_Task details:_ Set down exactly, from the records below, the line with "For every named target in this 2560×1440" through the line with "главная (708, 19)", and nothing else.

Data for the task section start

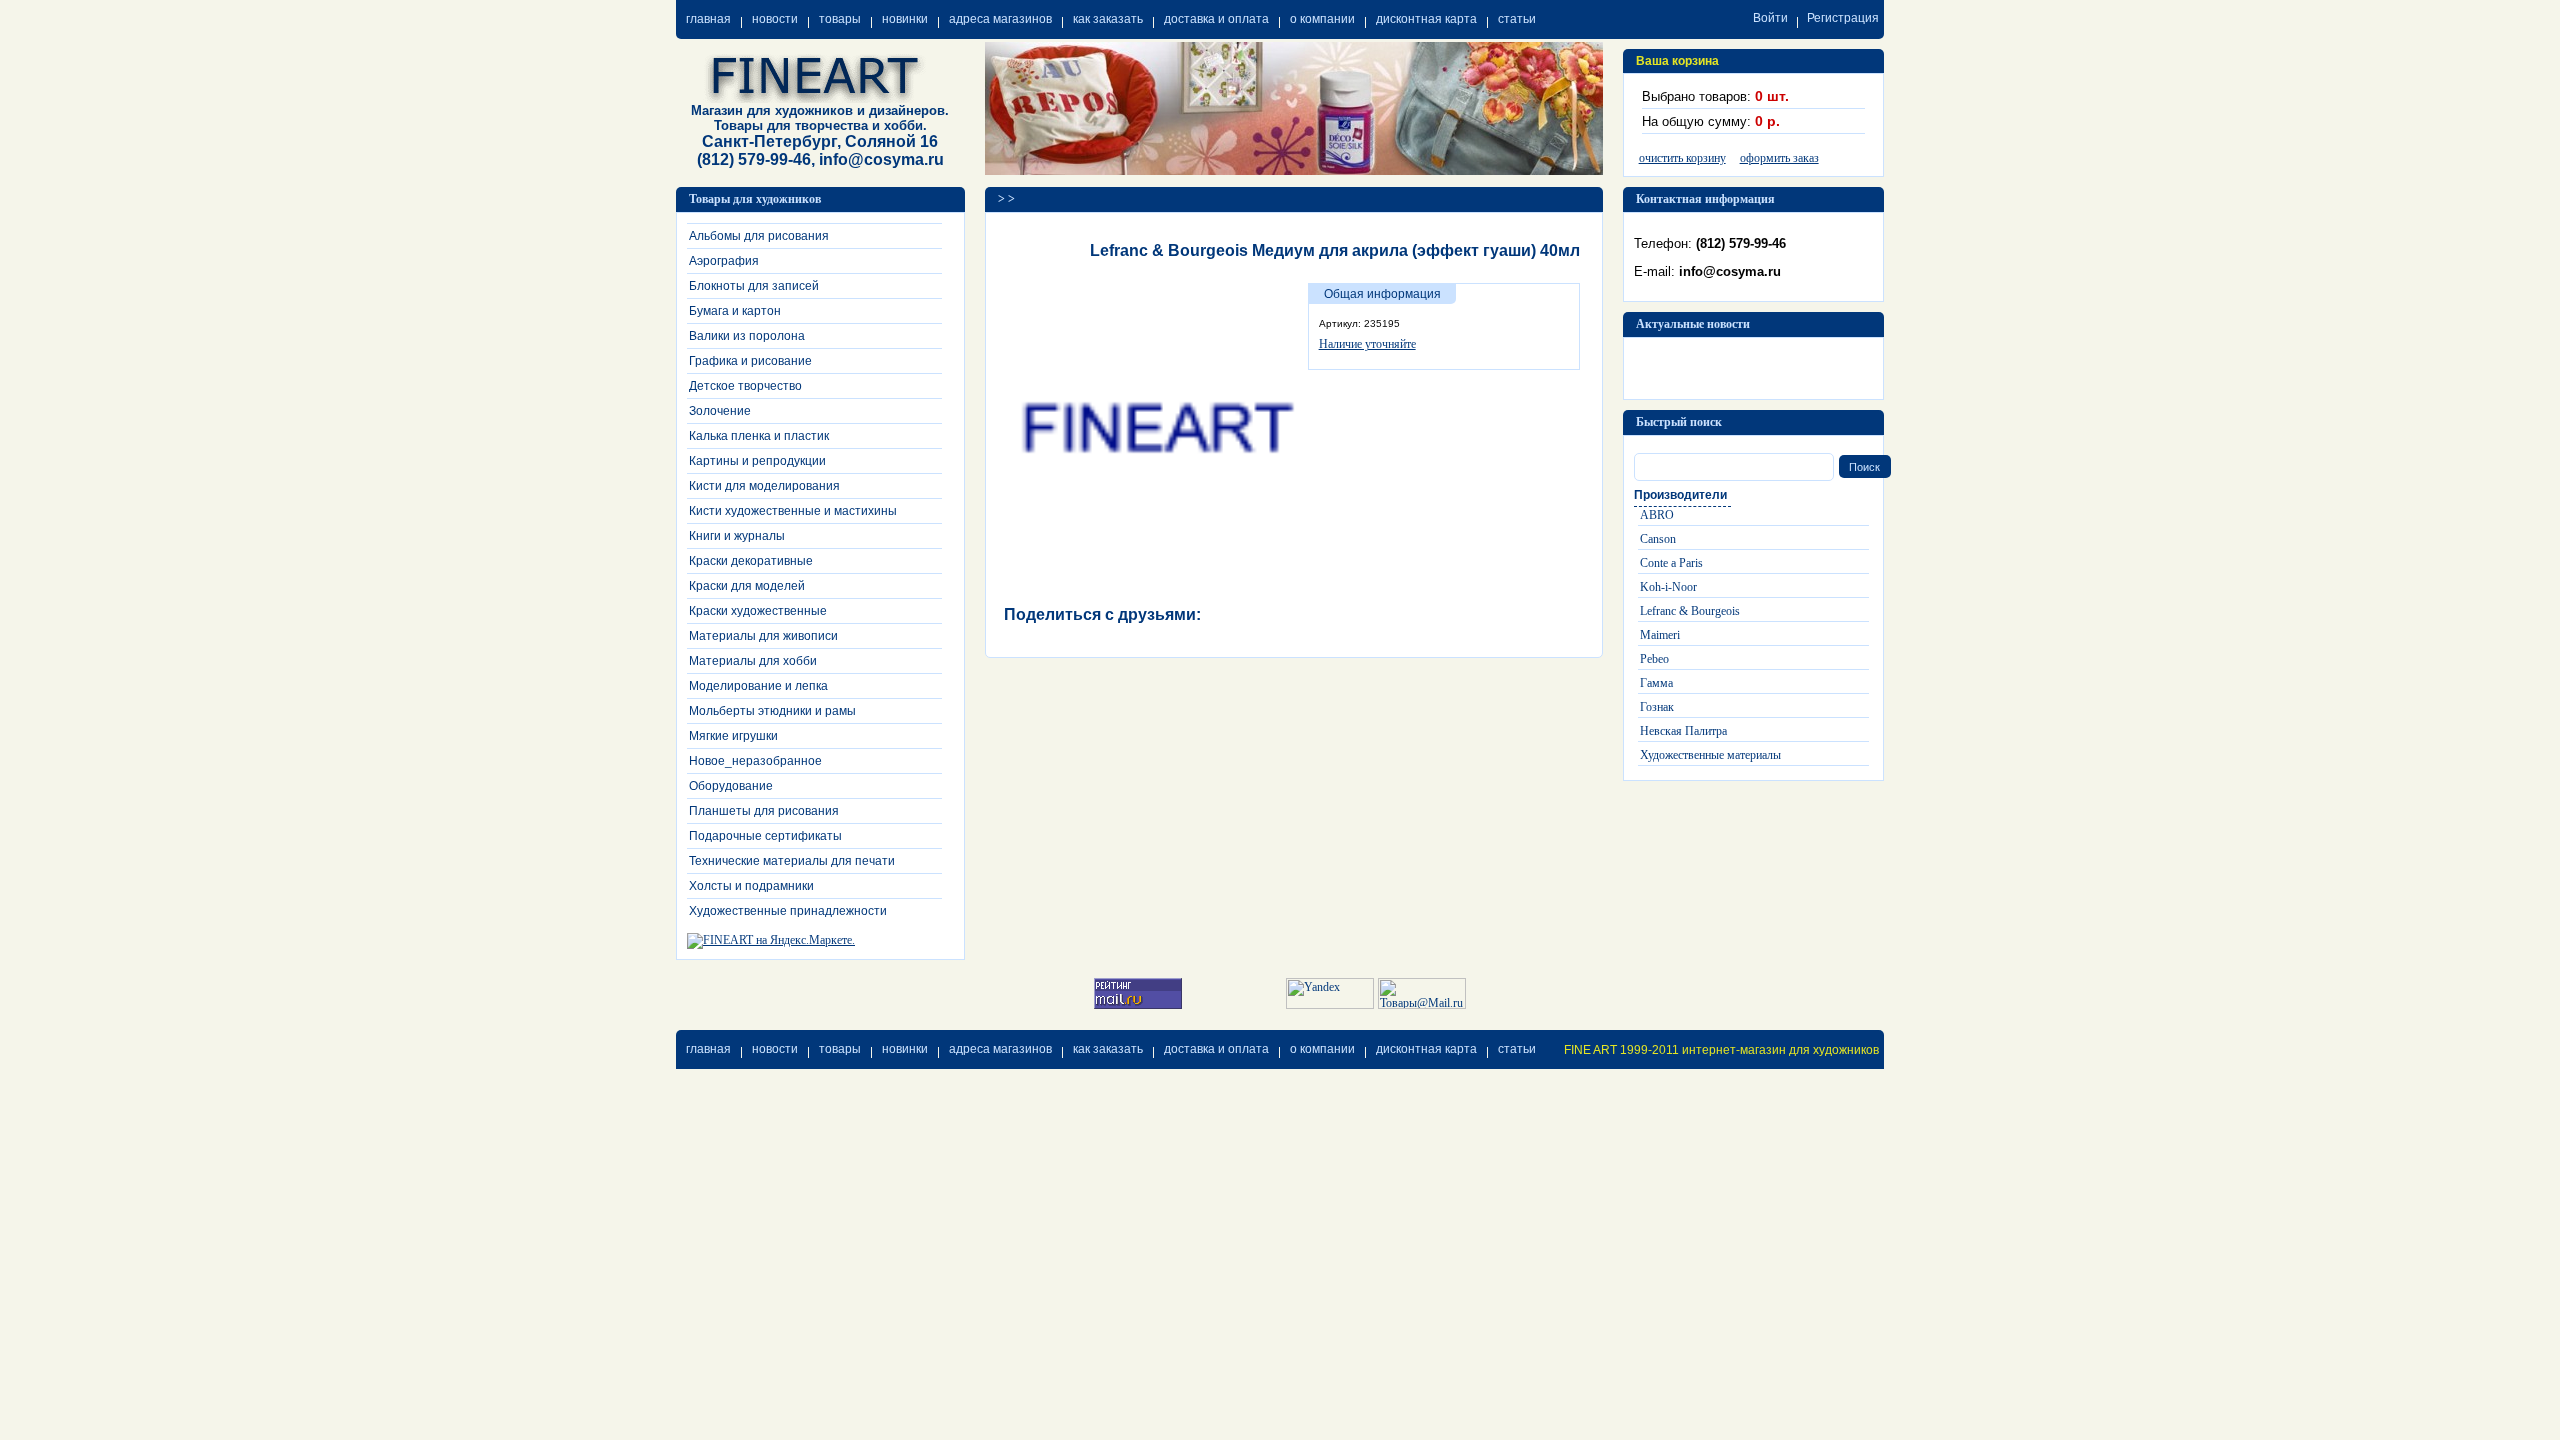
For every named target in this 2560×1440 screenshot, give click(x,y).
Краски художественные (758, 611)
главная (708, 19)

Data for the task section end
Data for the task section start

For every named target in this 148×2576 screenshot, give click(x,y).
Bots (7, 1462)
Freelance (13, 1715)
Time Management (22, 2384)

Data for the task section end

_Result for this task:_
For every named target in this 2560×1440 screenshot, give click(x,y).
Краски художественные (758, 611)
главная (708, 19)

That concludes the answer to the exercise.